The insights and views were shared at the third Resurgent Dialogue ‘Private Investment in Uncertain Times: COVID Impact and Policy Implications for Bangladesh’, organized by Resurgent Bangladesh, an economic recovery initiative put together by MCCI, DCCI, Chittagong Stock Exchange, BUILD, and Policy Exchange.
The session, moderated by MCCI President Barrister Nihad Kabir, was attended by members of parliament, executive chairman of BIDA, executive chairman of BEPZA, serving and former top civil servants, leading foreign and local investors, economists, and development partners.
Asif Ibrahim, chairman of Chittagong Stock Exchange and member of Resurgent Bangladesh steering committee, delivered the welcome remarks where he stressed the need for enhancing private investment and to improve the business climate to help Bangladesh meet development needs and also to devise effective revival from COVID-19 shocks.

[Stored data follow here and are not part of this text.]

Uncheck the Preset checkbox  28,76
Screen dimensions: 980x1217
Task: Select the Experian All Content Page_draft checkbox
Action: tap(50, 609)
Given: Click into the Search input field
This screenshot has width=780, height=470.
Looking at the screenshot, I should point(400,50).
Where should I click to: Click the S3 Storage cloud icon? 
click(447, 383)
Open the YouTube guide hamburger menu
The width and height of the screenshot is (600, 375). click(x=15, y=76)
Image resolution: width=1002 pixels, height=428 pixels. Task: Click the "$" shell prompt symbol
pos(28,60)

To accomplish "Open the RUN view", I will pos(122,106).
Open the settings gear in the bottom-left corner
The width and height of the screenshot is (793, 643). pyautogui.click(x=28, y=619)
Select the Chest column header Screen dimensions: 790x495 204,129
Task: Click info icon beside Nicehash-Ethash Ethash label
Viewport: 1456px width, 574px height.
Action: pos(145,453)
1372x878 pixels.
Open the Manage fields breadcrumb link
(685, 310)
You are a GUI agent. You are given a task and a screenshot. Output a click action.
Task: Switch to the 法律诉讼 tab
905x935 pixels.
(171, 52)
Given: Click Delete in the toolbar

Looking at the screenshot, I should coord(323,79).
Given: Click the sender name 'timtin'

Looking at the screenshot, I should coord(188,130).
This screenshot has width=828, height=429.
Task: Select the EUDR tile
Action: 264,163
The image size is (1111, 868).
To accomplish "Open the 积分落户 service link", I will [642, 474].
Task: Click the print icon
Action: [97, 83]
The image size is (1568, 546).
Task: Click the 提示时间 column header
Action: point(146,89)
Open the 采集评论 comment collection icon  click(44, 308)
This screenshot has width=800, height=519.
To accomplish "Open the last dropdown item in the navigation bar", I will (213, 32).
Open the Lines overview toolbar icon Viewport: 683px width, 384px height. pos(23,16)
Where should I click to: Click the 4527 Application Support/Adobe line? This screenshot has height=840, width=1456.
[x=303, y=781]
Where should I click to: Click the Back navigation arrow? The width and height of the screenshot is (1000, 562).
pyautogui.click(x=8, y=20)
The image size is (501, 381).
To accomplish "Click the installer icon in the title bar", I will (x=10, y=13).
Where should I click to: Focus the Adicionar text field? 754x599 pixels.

Policy Exchange Chairman Dr. Masrur Reaz made the keynote presentation where he stressed the need for identifying evolving shifts in global production systems, investor priorities and how they shape future investment outlook, opportunities, and associated policy framework in the wake of COVID-led economic challenges.
Dr. Reaz also laid out possible strategic opportunities to leverage, and a five-pronged approach to revive the lagging pace of private and foreign investment in Bangladesh.
Former Industries Secretary and National Board of Revenue (NBR) Chairman Mosharraf Hossain Bhuiyan called for stepping up regular and structured dialogue between regulators such as NBR and business community.
Another former Chairman of NBR Dr. Nasiruddin Ahmed underscored the need for modernization of the NBR and tax systems into the long-term development strategies such as the 8th five year plan.
Chairman of BUILD Abul Kasem Khan suggested that Bangladesh needs to better exploit the huge markets of China and India.
President of Spanish Chamber and member of European Union Business Council Nuria Lopez, Foreign Chamber Executive Director Nurul Kabir and General Secretary of Economic Reporters Forum (ERF) Rashidul Islam also spoke among others.
Summarizing the discussions, DCCI President Shams Mahmud shared difficult experience of Italian investors in Bangladesh and how regulatory service-delivery agencies in government create hurdles for investors.
Nahim Razzak MP, a member of Parliamentary Standing Committee on Foreign Affairs hinted that the Ministry of Foreign Affairs has recently formed a dedicated unit to support trade and investment initiatives. He voiced his support for quick reforms to address the long-standing tax issues.
Waseqa Ayesha Khan, MP, finance and planning secretary of Awami League central committee, shared multi-pronged government strategies to deal with economic impact of COVID, and also agreed with the need for quick reforms to improve the ‘Doing Business’ ranking, and Bangladesh’s branding.
Executive Chairman of BEPZA Major General Salahuddin Islam said three foreign firms have invested around $15 million in EPZs despite this coronavirus pandemic and this indicates that more foreign investment will come to Bangladesh during the post-pandemic situation.
He also hinted that the bold stimulus and the labor cost advantage will help Bangladesh tap greater private investments. He also stressed the need for addressing inefficiencies at the level of service delivery to the investors.
BIDA Executive Chairman Sirazul Islam said that the government is moving ahead with reforms in bankruptcy and customs act. He highlighted that line agencies providing last-mile services to investors need to quickly complete their IT readiness.
Syed Nasim Manzur, managing director of Apex Footwear, suggested that weaknesses in customs and logistics, and foreign exchange regime create burden on both local and foreign private investors and it requires immediate overhaul.
Kedar Lele, managing director and CEO of Unilever Bangladesh, emphasized on opportunities to tap into South Asia intraregional trade and investment prospects.
Grameen Phone CEO Yaser Azman opined that the reform of overall regulatory framework followed by tax policy consistency will help significantly improve the business climate.